ﻭَﺇِﻥْ ﻋَﺎﻗَﺒْﺘُﻢْ ﻓَﻌَﺎﻗِﺒُﻮﺍ ﺑِﻤِﺜْﻞِ ﻣَﺎ ﻋُﻮﻗِﺒْﺘُﻢْ ﺑِﻪِ ﻭَﻟَﺌِﻦْ ﺻَﺒَﺮْﺗُﻢْ ﻟَﻬُﻮَﺧَﻴْﺮٌ ﻟِﻠﺼَّﺎﺑِﺮِﻳﻦَ


“Jika kamu disiksa, silahkan kamu balas dengan adil, tetapi kalau kamu bersabar, maka langkah sabar adalah yang terbaik” (Qur’an Surah An Nahl:126)


ﻭَﻟَﻤَﻦْ ﺻَﺒَﺮَ ﻭَﻏَﻔَﺮَ ﺇِﻥَّ ﺫَﻟِﻚَ ﻟَﻤِﻦْ ﻋَﺰْﻡِ ﺍﻷﻣُﻮﺭِ


“Bagi orang yang bersabar dan mema’afkan, Sesungguhnya (perbuatan ) yang demikian itu termasuk hal-hal yang diutamakan.(Qur’an Surah Asy Syuura:43)


Dari ayat-ayat ini jelas diterangkan bahwa Islam mengajarkan kepada ummat Islam untuk menjadi orang yang penyabar dan suka memberi maaf, karena orang yang sabar dan memaafkan itu adalah termasuk akhlak mulia yang diutamakan.

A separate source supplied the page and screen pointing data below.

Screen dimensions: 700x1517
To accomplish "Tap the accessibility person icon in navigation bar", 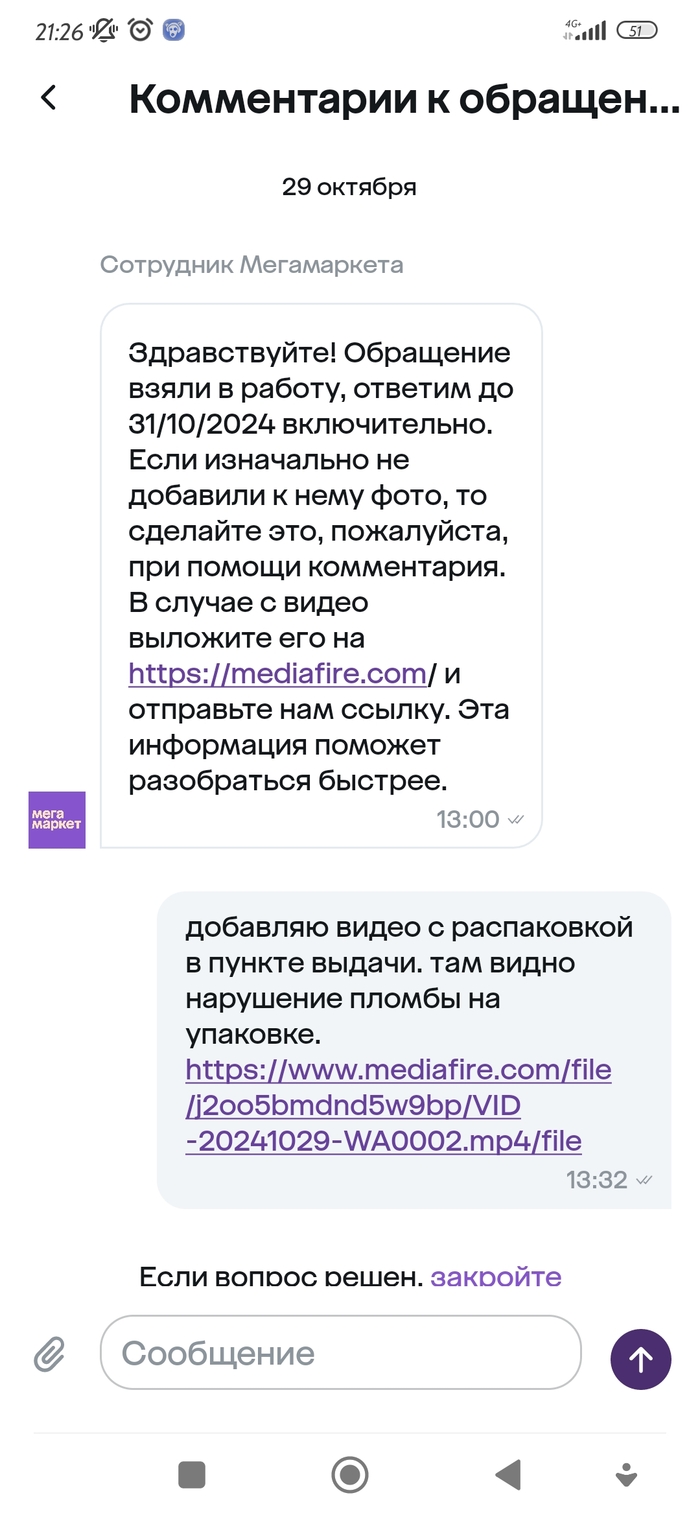I will tap(627, 1474).

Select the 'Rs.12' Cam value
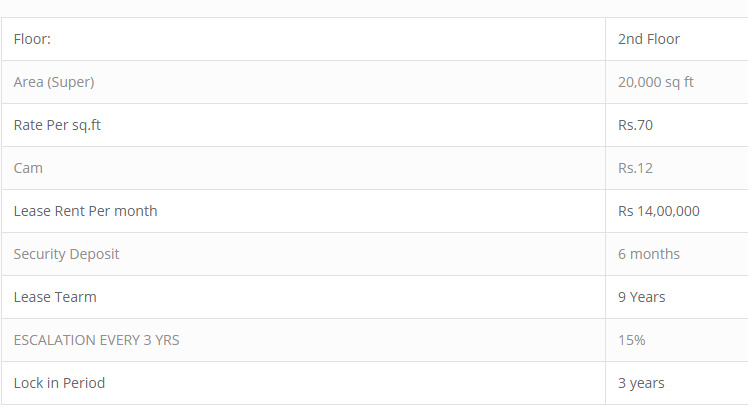point(636,168)
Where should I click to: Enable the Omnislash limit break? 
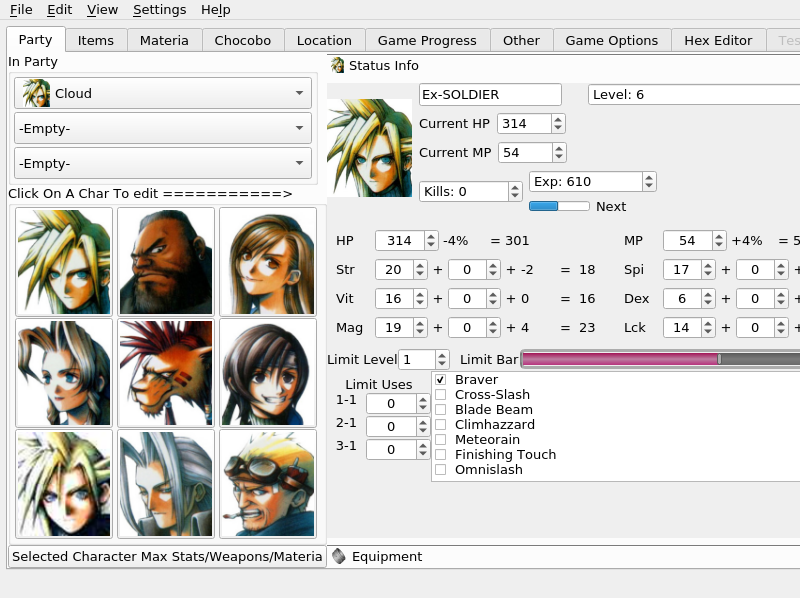441,469
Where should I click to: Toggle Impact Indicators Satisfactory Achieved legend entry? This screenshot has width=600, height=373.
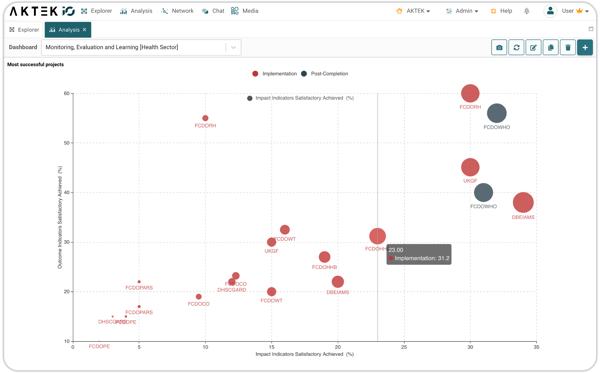[x=300, y=98]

Adapun contoh-contoh kemuliaan akhlak Rasulullah Shollallahu 'Alaihi Wasallam dalam bersabar dan memaafkan musuh-musuhnya, adalah:
  1. Pada saat penaklukan kota Makkah (Fathul Makkah). Kota Suci dikuasai umat Islam. Lawan perang benar-benar tak berkutik. Tak ada darah menetes di dalam ataupun sekitar Masjidil Haram. Penghancuran patung berhala di sekeliling Ka’bah pun dilakukan atas permintaan penduduk Makkah sendiri. Sejak awal, Nabi melarang berbagai bentuk kekerasan dan perusakan karena musuh tidak lagi menyerang. Sikap anti-pemaksaan justru mengantarkan peristiwa Fathul Makkah pada kemenangan yang kian gemilang. Musyrikin Quraisy berbondong-bondong memeluk Islam, terutama setelah pemimpin tertinggi mereka, Abu Sofyan berikut keluarganya secara suka rela mengucapkan dua kalimat syahadat. 
  2. Ketika di Makkah dinilai kurang memberi harapan dalam berdakwah, Rasulullah Shallallahu Alaihi Wa Sallam sempat menyampaikan dakwahnya ke daerah Thaif. namun apa yang terjadi ? ketika baru sampai diperbatasan kota Thaif. Nabi disambut dengan lemparan-lemparan batu dan potongan-potongan besi. akibatnya Rasulullah Shallallahu Alaihi Wa Sallam mengalami luka parah. Pada saat Nabi Shallallahu Alaihi Wa Sallam masih dihujani batu dan potongan besi, Rasulullah Shallallahu Alaihi Wa Sallam lalu berdoa “Ya Allah, jangan Kau turunkan siksa kepada mereka yang melempariku. sebab mereka bukan orang yang jahat, tapi mereka orang yang belum tau bahwa aku adalah RasulMu. tunjukkan mereka kepada jalanMu yang benar dan ampunilah mereka serta sayangi mereka”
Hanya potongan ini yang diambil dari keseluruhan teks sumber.